■ Work task ■
What lines below include the word "Знайка"? Copy each one.

■ Given data ■
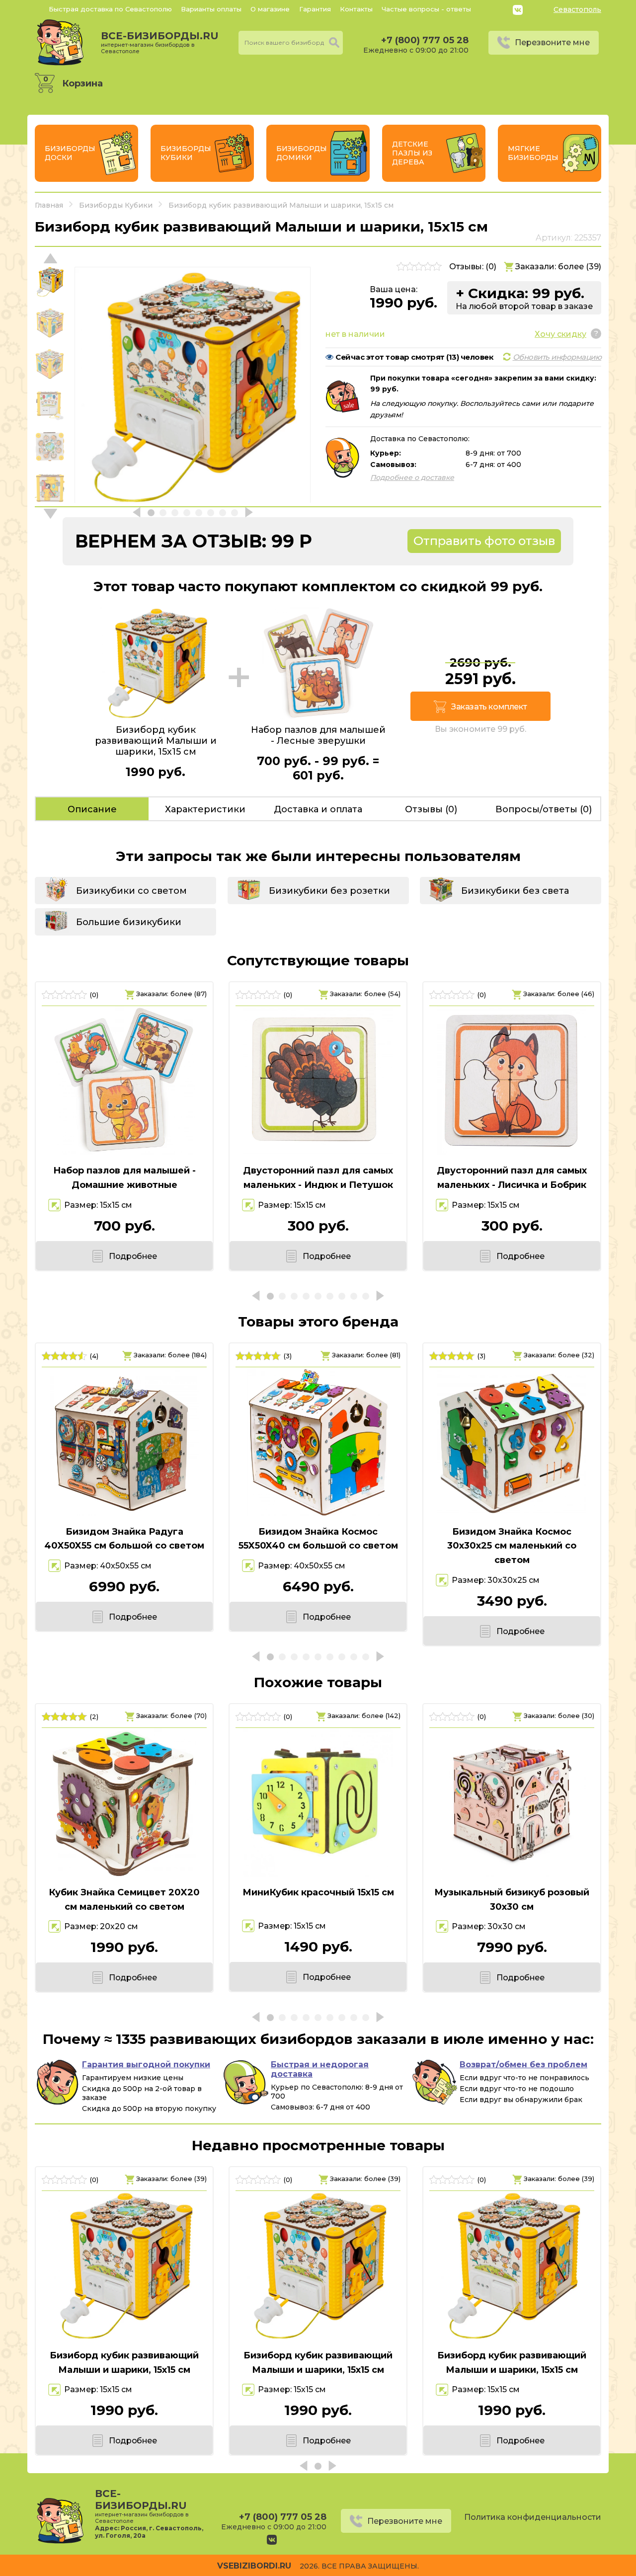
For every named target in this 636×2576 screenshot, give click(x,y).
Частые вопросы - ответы (426, 9)
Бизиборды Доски (70, 153)
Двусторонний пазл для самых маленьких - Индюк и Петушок (318, 1177)
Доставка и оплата (318, 809)
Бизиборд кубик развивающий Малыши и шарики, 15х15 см (124, 2362)
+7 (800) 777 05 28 (425, 40)
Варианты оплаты (211, 9)
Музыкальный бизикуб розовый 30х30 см (511, 1899)
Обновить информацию (557, 357)
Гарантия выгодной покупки (146, 2064)
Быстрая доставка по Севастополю (110, 9)
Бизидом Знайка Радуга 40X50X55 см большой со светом (124, 1539)
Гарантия (315, 9)
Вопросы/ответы (543, 809)
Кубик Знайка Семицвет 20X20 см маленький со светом (124, 1899)
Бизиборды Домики (301, 153)
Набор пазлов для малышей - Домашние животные (124, 1177)
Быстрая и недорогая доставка (320, 2069)
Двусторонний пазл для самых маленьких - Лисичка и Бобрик (512, 1177)
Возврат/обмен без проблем (523, 2064)
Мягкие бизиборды (533, 153)
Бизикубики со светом (131, 890)
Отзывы (431, 809)
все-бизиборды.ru (160, 42)
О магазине (270, 9)
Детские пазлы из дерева (412, 153)
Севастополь (577, 9)
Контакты (356, 9)
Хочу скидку (560, 334)
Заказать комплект (489, 706)
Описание (92, 809)
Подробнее (133, 1256)
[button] (50, 513)
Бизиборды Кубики (185, 153)
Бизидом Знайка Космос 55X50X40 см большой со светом (318, 1539)
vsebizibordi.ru (254, 2566)
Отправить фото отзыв (484, 541)
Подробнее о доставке (412, 477)
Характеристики (205, 809)
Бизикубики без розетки (329, 890)
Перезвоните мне (552, 42)
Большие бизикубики (128, 922)
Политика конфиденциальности (532, 2517)
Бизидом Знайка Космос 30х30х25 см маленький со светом (511, 1546)
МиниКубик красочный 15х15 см (318, 1892)
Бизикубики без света (515, 890)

■ Solved exercise ■
Бизидом Знайка Радуга 40X50X55 см большой со светом (124, 1539)
Кубик Знайка Семицвет 20X20 см маленький со светом (124, 1899)
Бизидом Знайка Космос 55X50X40 см большой со светом (318, 1539)
Бизидом Знайка Космос 30х30х25 см маленький со светом (511, 1546)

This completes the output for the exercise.